Tasks to carry out:
**A.** Write out the passage below on the early church word for word, from "Most of them" up to and including "education or something.".
**B.** Answer the following questions using the passage below on the early church:
(i) How many preachers did the church of 3,000 people have, according to the speaker?
(ii) Who were the first missionaries described as being sent out by a church?
(iii) How many letters did Ignatius write while being transported to Rome?

Passage shown:
People thought, you know, that's better. That's better than the culture I'm
part of. I'm part of the kingdom of darkness.
They called themselves the
kingdom of God. I think God's kingdom is is a better society than the one I'm in. Now that, you know, in other words there was a visible witness that stood behind the verbal witness of the Apostles.
It's interesting that you read in Acts
chapter 2 and Acts chapter 4, it talks about how the disciples lived in the way we've been discussing and then it says, and with great power the Apostles gave testimony to the resurrection of Jesus. A church of 3,000 people only had 12 preachers. Well, and a few others.
I mean mostly it was the Apostles. Stephen and
Philip were not Apostles, but most of the people were not evangelists. In a town that size you don't need 3,000 evangelists.
Twelve or fourteen that had
the power of God and the backup of a Christian community that was stunning to onlookers, you know, that was enough to reach, you know, all the neighborhoods. I sometimes teach for an organization that has more missionaries out on the field than any other group I know of all over the world and their vision is to just get as many young people, Christian young people, mobilized out to flood the nations. And I think, you know, in that organization there's some powerfully effective Christian missionaries, but there's also a whole bunch of immature people who just kind of join the organization for adventure and things like that.
And some of them are kind of carnal. Some of them
might not even be saved because you only have to go through a short lecture phase and an outreach to be a missionary in that organization. And some of them don't don't even get saved before they're launched.
Most of them do. Most
of them are saved, but they're immature. I sometimes say, do I want, if I had the choice, would I choose for us to have a hundred thousand missionaries worldwide? Many of them who didn't really know what the real gospel is.
Many of them are not
called of God. They don't have the power of God. They're just kids who are excited about going overseas and doing something for Jesus.
I mean, I'm not saying their
motives are bad, but that's not who the early church sent out as missionaries. The first missionaries we read about that were actually sent out by a church were Barnabas and Saul, and later Silas. Now these were not very young converts who had a lot of zeal and wanted to put in some time for God before they went off to university education or something.
These were the best leaders the church
had. They were the most experienced, the most mature, the most anointed, the most obviously called by the Holy Spirit. They sent them out.
Now I'd
much rather have, let's say, a few hundred or maybe a thousand or so people like the Apostle Paul flooding the nations than a hundred thousand people who, I'm not even sure why they're there. That's just me, but that's how I see it. I think that that's how the early church was different than us.
I just
want to real quickly go over this. How did that change? It changed the way things do change when people start getting ideas that aren't part of what Jesus or the Apostles said. Now, for example, Ignatius, just in the year 110 or 115 AD, he wrote seven letters.
He was a martyr. He was being taken from his home church
where he was in a mission. He was taken to Rome to be fed to the lions, and while he was being transported, he wrote seven letters to seven churches, as it turns out.
And in each of them, he was concerned about the unity of the
churches, that there was division. His solution? Let everyone be supervised by the bishop. Everyone do exactly what the bishop says.
You can't have a baptism
without the bishop there. You can't take communion without the bishop there. You can't have a marriage without the bishop.

Data extract:
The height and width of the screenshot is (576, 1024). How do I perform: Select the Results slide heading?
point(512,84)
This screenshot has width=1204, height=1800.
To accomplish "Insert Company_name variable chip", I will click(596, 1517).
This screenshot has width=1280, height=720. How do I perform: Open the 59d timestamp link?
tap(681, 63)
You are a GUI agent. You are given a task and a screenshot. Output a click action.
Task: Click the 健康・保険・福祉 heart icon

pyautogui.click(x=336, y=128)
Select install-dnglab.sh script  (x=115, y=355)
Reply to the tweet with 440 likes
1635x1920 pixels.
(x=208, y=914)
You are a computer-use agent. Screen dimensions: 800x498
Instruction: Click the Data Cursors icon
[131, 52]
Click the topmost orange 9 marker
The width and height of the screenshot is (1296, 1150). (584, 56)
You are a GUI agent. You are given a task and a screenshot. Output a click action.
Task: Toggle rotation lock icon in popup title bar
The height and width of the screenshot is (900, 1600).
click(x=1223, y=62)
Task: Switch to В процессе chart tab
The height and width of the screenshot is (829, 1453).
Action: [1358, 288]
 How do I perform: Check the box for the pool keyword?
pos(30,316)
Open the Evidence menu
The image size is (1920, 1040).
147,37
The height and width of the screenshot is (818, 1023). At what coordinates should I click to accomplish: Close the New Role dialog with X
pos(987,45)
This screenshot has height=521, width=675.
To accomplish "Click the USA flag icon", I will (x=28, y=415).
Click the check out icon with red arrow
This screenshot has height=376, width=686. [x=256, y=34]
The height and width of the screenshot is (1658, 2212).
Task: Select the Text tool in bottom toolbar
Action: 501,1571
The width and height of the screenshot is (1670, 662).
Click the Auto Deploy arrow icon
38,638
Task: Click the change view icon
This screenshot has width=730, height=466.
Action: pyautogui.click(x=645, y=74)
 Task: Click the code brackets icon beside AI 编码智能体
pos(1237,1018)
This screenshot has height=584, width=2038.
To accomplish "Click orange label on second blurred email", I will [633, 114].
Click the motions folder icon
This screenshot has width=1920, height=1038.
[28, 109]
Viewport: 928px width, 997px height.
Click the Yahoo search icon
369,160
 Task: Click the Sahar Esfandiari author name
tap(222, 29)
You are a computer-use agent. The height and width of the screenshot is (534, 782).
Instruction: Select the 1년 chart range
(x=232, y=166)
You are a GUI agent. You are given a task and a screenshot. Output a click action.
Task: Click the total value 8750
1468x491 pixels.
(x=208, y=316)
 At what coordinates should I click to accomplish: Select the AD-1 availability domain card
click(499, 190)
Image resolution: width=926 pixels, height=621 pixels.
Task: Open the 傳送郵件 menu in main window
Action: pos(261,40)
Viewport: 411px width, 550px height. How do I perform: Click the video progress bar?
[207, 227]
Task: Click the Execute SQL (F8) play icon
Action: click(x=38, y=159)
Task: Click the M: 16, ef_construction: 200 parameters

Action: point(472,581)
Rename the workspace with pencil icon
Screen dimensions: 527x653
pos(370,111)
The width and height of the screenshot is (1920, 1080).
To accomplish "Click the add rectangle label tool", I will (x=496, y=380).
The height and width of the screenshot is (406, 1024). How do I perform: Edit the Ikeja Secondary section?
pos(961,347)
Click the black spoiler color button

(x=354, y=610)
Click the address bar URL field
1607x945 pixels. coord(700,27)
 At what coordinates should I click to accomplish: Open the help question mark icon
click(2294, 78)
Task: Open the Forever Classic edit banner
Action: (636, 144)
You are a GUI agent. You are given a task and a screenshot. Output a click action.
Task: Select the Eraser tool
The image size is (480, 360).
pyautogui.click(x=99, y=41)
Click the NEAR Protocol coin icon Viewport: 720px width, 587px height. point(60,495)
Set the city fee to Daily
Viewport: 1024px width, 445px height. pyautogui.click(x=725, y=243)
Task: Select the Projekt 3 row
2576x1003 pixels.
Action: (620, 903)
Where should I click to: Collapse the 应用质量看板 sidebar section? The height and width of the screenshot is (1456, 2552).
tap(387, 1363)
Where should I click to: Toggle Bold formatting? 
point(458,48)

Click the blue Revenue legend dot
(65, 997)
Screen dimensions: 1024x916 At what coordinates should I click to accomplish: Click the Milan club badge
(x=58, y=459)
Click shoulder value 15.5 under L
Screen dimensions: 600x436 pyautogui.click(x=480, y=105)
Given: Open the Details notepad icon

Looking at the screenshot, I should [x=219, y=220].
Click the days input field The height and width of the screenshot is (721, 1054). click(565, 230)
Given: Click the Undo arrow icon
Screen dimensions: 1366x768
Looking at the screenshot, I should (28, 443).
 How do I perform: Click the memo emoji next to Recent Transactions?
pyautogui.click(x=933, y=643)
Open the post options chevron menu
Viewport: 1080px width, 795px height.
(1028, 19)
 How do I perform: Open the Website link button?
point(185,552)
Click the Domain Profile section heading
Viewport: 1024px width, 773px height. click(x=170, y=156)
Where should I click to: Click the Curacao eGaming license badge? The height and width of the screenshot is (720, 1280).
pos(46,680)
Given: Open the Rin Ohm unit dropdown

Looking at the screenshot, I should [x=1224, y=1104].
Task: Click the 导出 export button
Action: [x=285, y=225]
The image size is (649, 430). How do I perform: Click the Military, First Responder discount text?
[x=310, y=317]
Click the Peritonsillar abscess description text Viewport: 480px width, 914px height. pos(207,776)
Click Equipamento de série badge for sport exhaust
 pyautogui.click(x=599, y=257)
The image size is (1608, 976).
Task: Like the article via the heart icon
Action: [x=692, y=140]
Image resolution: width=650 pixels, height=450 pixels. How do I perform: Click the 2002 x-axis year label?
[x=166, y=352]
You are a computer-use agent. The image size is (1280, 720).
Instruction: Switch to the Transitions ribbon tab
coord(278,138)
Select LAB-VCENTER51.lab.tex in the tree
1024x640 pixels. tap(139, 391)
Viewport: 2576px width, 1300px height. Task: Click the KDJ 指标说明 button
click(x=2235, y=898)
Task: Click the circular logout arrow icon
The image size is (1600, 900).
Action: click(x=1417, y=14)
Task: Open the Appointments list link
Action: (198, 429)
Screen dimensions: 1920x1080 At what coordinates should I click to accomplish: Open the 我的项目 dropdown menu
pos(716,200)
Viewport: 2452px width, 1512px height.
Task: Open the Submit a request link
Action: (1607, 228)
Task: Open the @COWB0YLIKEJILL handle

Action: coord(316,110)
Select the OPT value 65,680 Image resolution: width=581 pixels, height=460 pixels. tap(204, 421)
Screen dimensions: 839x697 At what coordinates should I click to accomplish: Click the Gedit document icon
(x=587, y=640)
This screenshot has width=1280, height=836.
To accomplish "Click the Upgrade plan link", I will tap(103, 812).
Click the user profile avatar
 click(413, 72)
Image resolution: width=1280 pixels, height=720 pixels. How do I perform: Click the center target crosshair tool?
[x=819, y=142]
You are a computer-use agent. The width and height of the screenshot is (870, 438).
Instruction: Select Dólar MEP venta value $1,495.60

Expected results:
**A.**
Most of them do. Most
of them are saved, but they're immature. I sometimes say, do I want, if I had the choice, would I choose for us to have a hundred thousand missionaries worldwide? Many of them who didn't really know what the real gospel is.
Many of them are not
called of God. They don't have the power of God. They're just kids who are excited about going overseas and doing something for Jesus.
I mean, I'm not saying their
motives are bad, but that's not who the early church sent out as missionaries. The first missionaries we read about that were actually sent out by a church were Barnabas and Saul, and later Silas. Now these were not very young converts who had a lot of zeal and wanted to put in some time for God before they went off to university education or something.

**B.**
(i) Twelve
(ii) Barnabas and Saul, and later Silas
(iii) Seven